Entonces le pedí a Lowell que me hiciese otro favor. ¿Podría facilitarme a mí todos los datos, acerca del doctor Sachs, que el FBI le hubiese pedido? También le expresé mi interés por ver los anuarios de la universidad de aquellos años, durante los que Sachs y Rudolph coincidieron en la universidad. Tenía que hacer un importante trabajo en casa sobre el curso del ochenta y uno.

Hacia las siete de aquella tarde, Sampson y yo volvimos a vernos con la policía de Durham. Los detectives Ruskin y Sikes nos pusieron al día sobre el curso de la investigación.

También ellos estaban abrumados por la presión del caso. Quizá por eso estuviesen más amables.

—Bueno… ustedes han trabajado antes en casos tanto o más difíciles… —dijo Ruskin que, como de costumbre, era quien llevaba la voz cantante.

A Davey Sikes parecíamos seguir cayéndole tan mal como el primer día.

—Sé que no les dimos muchas facilidades al principio. Pero no duden de que, por encima de todo, queremos que cese esta carnicería.

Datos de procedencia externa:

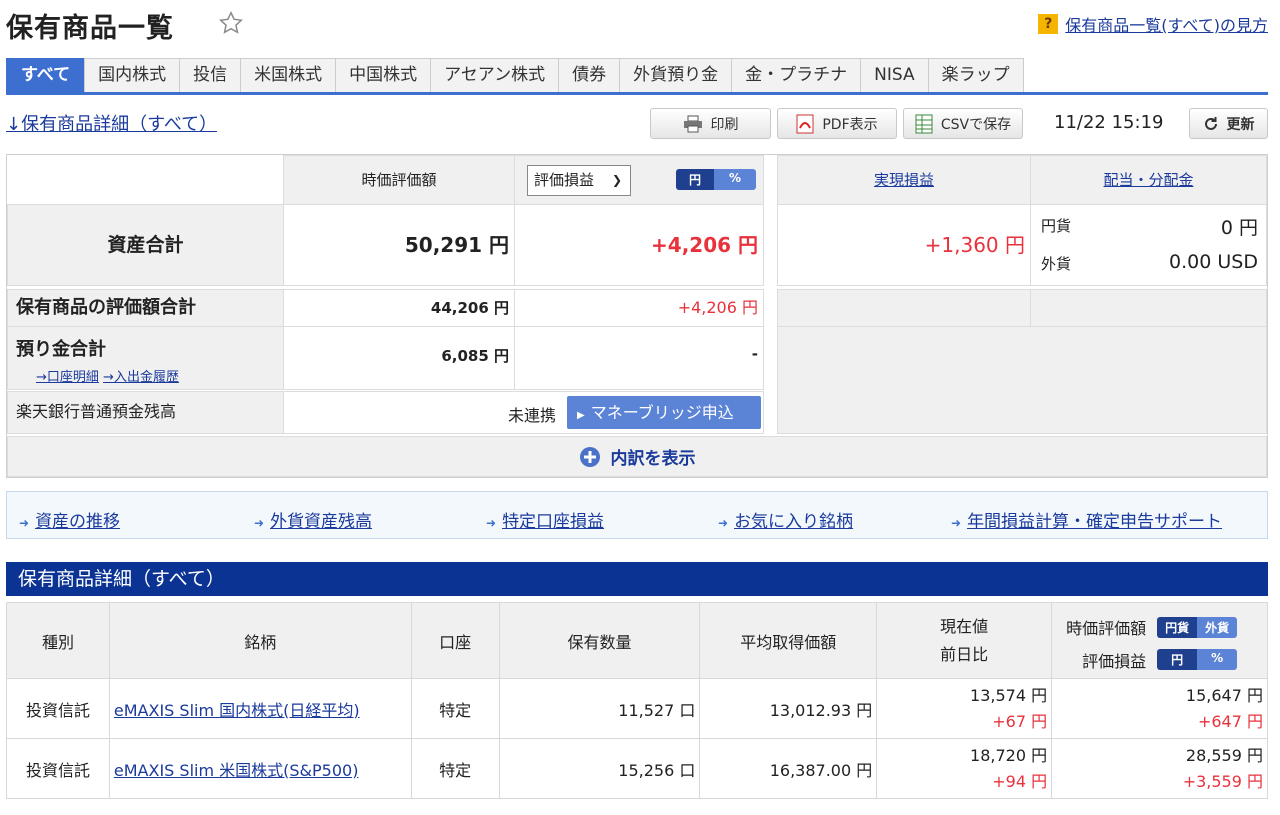  I want to click on tab-asean-stocks: アセアン株式, so click(495, 75).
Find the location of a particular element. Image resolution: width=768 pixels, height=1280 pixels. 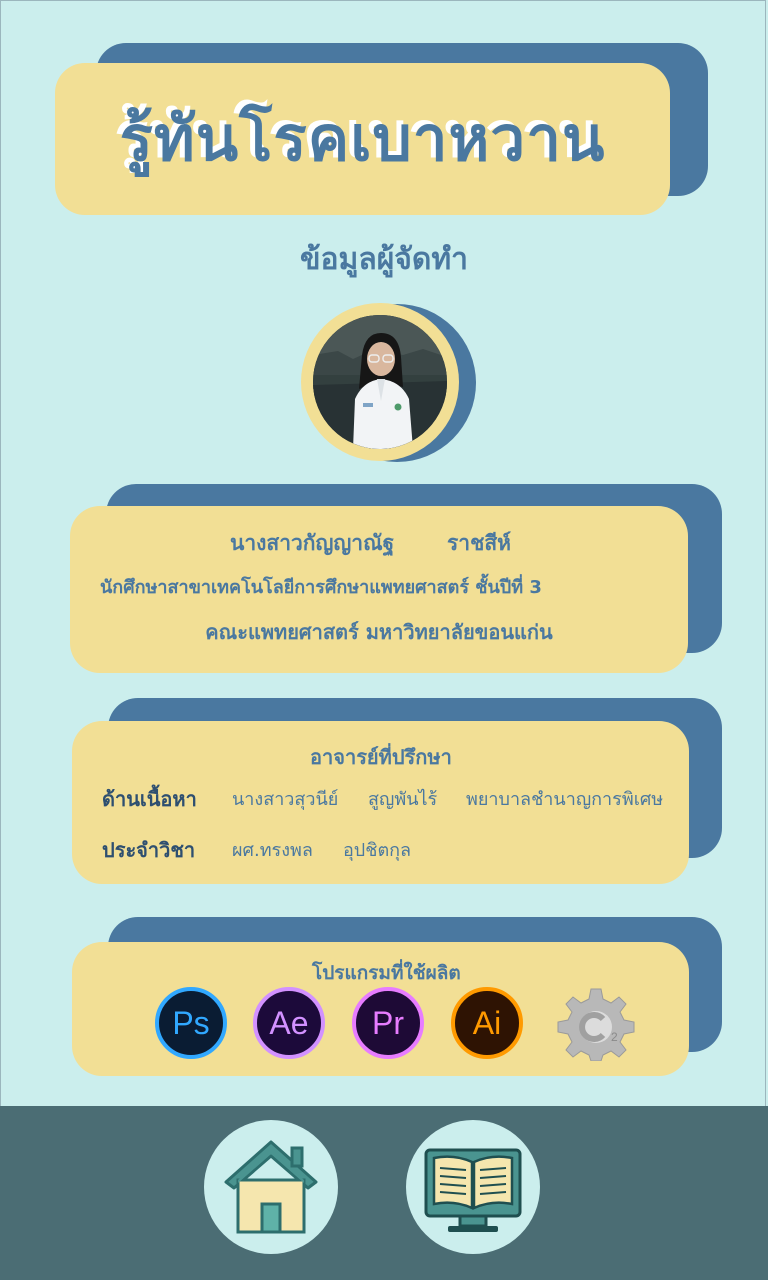

content-advisor-position: พยาบาลชำนาญการพิเศษ is located at coordinates (565, 800).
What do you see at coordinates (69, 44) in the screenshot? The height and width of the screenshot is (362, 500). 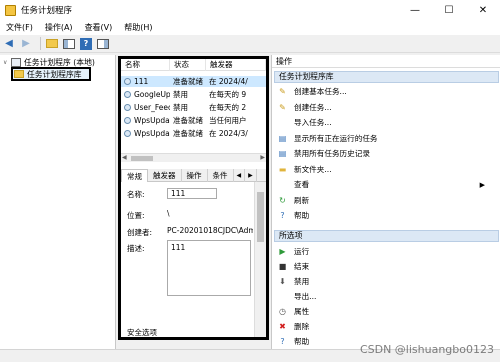 I see `show-hide-tree-icon` at bounding box center [69, 44].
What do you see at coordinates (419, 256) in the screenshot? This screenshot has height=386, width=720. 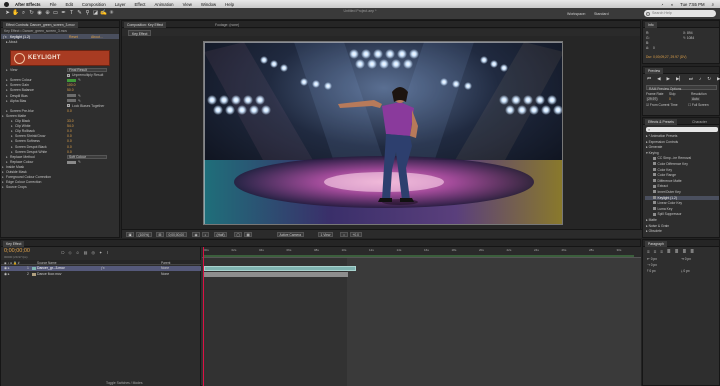 I see `work-area-bar` at bounding box center [419, 256].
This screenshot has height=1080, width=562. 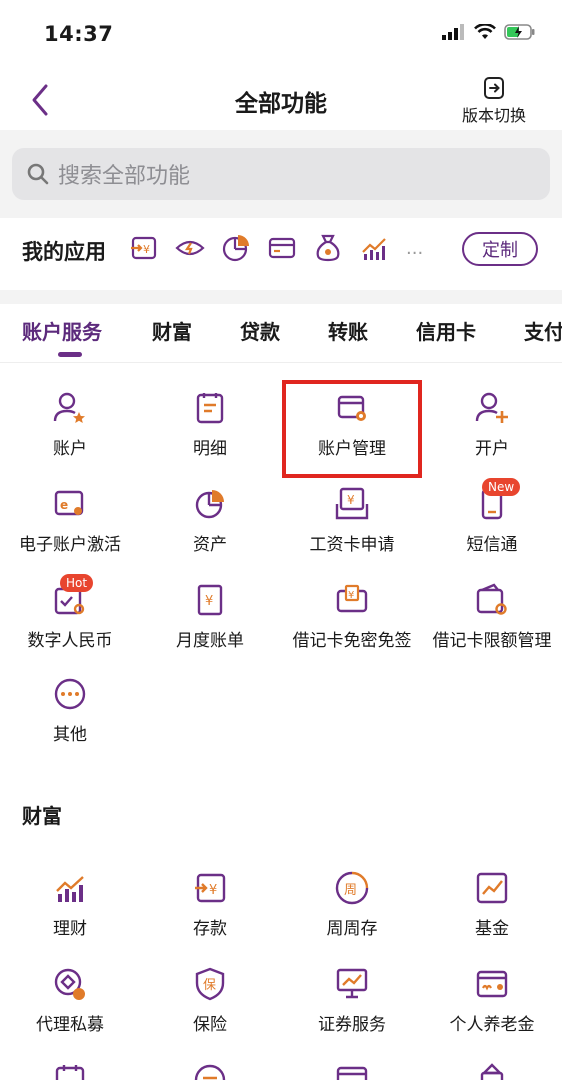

—Tenemos tanto interés como quien más en detener a Sachs —secundó Sikes—. Pero los federales nos pisan el terreno.

Ruskin y yo sonreímos. La rivalidad entre los distintos cuerpos policiales era tan comprensible como negativa. La verdad es que yo tampoco confiaba en la brigada de homicidios de Durham. Estaba convencido de que Ruskin y Sikes nos utilizaban. Además, tenía el presentimiento de que nos ocultaban elementos de prueba.

Nos dijeron estar «empantanados» en una investigación acerca de médicos de Durham y de los condados limítrofes; sobre médicos que tuviesen antecedentes penales, como autores materiales, cómplices o encubridores de delitos graves. Wick Sachs era el principal sospechoso, pero no el único.

Aún existían muchas probabilidades de que Casanova resultara ser alguien en el que nadie hubiese pensado hasta entonces. Ocurría muy a menudo con los asesinos en serie. Era alguien que no estaba lejos… lo que no significaba que tuviese la certeza de quién era. Aquello era lo más terrible del caso, y lo más frustrante.

Nick Ruskin y Sikes nos mostraron su lista de sospechosos. Eran diecisiete. Cinco eran médicos. Kate había creído, en principio, que Casanova era médico. Y también lo creyó así Kyle Craig.

Leí los nombres de los médicos:

Dr. Stefan Romm.

Dr. Francis Constantini.

Dr. Richard Dilallo.

Dr. Miguel Fesco.

Dr. Kelly Clark.

Volví a considerar la posibilidad de que fuesen varias las personas implicadas, lo que no significaba que mis sospechas acerca del doctor Sachs se hubiesen disipado lo más mínimo.

—Usted es el gran guru —me dijo Davey Sikes, casi susurrándomelo—. ¿Quién es el malo de la película? Ande, sea bueno y ayude a estos pobres palurdos. Detenga al hombre del saco, doctor Cross.